‘Cloud Atlas’ does it all and more
Published: Wednesday, October 31, 2012
Updated: Wednesday, October 31, 2012 22:10
Some movies are good because they make you laugh, some because they enthrall you, some because they have something meaningful to say and some for their sheer existence. “Cloud Atlas” fits into the last category, as well as all the others.
“Cloud Atlas” is a masterful epic that touches upon everything that makes a movie great. It contains six individual stories, presented in a nonlinear format, often cutting from one to the next, sometimes every 15 minutes, other times about every five seconds. Each story encompasses a completely different genre of storytelling. There is an 18th century voyage across the pacific, an early 20th century love story, a late 20th century thriller, a modern day British comedy, a futuristic science fiction piece and a post apocalyptic fantasy. The plot of each story is somewhat simplified to accommodate for the other five, but in a way, that’s a good thing. I’ve seen several other films that try to do something similar but suffer from their own ambition. “Cloud Atlas” finds a happy medium, and as a result, each story is well developed, entertaining, and none stand out as the best or worst.

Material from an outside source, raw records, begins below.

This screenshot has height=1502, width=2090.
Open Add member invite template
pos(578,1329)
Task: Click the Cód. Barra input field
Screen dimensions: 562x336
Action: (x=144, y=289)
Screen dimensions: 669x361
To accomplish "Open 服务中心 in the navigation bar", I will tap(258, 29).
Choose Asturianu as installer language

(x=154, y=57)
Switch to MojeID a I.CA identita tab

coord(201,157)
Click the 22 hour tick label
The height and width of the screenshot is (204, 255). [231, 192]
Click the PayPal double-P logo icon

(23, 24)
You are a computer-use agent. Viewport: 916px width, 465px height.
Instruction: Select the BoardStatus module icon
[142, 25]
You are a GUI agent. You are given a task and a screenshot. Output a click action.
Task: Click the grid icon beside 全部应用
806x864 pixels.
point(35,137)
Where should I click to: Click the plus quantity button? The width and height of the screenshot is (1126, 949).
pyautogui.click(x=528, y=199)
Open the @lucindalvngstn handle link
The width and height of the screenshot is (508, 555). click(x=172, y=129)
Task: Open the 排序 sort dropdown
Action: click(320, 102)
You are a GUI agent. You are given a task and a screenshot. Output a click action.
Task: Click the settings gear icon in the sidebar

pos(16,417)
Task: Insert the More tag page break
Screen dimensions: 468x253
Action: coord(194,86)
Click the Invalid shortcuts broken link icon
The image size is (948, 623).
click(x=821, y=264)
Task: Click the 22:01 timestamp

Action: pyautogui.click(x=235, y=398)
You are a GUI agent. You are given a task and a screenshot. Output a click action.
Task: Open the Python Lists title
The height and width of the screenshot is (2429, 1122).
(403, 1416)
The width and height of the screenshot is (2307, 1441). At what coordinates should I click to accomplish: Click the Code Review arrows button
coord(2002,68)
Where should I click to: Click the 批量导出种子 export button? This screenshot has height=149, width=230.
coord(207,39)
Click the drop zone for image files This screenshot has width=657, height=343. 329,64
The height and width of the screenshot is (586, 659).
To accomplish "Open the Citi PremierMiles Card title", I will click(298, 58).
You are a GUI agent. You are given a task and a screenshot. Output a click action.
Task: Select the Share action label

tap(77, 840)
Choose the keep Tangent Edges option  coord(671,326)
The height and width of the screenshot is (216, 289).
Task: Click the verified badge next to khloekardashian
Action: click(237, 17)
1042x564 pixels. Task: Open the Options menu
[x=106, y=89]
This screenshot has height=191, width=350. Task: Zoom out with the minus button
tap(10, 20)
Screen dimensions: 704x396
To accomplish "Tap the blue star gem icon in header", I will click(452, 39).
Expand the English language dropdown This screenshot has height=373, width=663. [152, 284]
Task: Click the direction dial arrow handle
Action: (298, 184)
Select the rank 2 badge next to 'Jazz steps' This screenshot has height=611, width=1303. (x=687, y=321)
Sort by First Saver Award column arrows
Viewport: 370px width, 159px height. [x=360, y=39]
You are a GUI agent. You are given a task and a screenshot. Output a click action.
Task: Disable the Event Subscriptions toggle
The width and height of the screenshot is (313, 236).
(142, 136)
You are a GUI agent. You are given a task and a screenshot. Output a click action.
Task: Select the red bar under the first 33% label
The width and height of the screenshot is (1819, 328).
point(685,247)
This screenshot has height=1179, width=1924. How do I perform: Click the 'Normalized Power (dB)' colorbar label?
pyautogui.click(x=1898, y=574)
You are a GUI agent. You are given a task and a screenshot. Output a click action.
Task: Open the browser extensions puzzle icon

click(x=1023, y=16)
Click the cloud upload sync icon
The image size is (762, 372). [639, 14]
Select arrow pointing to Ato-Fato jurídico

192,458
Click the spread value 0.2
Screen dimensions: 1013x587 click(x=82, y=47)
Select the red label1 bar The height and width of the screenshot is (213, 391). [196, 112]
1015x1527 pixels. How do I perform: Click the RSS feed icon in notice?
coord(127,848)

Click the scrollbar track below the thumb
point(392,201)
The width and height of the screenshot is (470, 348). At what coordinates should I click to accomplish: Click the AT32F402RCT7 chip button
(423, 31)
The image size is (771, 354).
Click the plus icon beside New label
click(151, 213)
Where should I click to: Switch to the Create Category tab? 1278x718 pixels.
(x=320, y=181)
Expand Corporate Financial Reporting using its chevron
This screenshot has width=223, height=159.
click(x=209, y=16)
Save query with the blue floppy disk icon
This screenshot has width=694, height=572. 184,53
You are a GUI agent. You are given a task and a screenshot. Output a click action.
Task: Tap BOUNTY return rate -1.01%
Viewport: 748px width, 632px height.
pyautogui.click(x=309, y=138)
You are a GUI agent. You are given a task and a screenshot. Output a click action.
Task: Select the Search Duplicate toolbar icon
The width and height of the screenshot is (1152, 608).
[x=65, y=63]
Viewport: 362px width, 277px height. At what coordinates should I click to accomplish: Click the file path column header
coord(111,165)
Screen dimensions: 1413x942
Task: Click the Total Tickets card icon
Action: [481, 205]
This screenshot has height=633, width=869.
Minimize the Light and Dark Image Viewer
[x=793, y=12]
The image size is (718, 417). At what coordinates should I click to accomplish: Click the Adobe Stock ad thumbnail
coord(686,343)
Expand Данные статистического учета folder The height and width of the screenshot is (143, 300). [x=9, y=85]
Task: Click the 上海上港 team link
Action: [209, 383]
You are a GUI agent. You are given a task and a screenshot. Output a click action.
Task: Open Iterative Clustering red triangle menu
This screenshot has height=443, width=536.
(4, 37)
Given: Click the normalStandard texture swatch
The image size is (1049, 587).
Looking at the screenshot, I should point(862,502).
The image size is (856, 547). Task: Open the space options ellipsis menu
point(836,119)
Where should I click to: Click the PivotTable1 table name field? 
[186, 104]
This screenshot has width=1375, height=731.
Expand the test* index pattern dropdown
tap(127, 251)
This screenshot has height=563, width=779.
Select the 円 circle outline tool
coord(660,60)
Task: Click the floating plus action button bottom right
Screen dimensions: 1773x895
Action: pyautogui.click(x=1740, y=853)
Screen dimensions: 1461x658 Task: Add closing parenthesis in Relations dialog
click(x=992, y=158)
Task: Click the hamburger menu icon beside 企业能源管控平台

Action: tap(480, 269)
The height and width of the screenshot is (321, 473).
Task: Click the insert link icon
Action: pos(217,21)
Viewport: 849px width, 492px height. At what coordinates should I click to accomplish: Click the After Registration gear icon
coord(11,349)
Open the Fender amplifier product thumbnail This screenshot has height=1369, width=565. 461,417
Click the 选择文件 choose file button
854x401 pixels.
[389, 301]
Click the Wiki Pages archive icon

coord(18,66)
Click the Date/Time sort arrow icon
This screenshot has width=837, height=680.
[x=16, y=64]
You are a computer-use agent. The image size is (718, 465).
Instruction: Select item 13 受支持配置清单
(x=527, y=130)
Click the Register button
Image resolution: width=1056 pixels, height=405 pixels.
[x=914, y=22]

For the most part, each story features the same actors playing multiple roles, often appearing in forms one wouldn’t expect. Tom Hanks, Jim Broadbent and Halle Berry appear most often, each giving arguably the best performances of their careers.
The rest of the cast is no less excellent, and includes Hugo Weaving, Bae Doona and Keith David. The makeup and costume design used to disguise the recurring performers is phenomenal, and I was surprised when I read through the cast list after the film.
“Cloud Atlas” is also heavy on thematic elements, with the subjects of love, sacrifice and cooperation being contemplated often. They’re brought out through connections in each of the film’s six parts, both visually and verbally. The clues are subtle but not invisible. The film is very engaging and will have you pondering its various details for a good three hours after the credits.
What makes “Cloud Atlas” so amazing is just the fact that it works. It tries to do everything, and it succeeds. The film never becomes confusing; it never gets bogged down in its symbolism, and despite running nearly three hours, it never dragged. The editing is flawless; the visuals are stunning, and the direction by Tom Tykwer (“Run Lola Run”) and The Wachowskis (“The Matrix”) may just be the best in the history of the medium. I’ve had other films touch me deeper emotionally or provide me with more entertainment, but “Cloud Atlas” is such an enormously groundbreaking picture, its power is undeniable.
You should see “Cloud Atlas” for two reasons: First, because it’s one of the best films of the year. Second, because “Cloud Atlas” has raised the bar for filmmaking and will go down as one of the most influential films in history. Thirty years down the line, when hundreds of movies are using its storytelling and directional devices, you will want to know where they all began.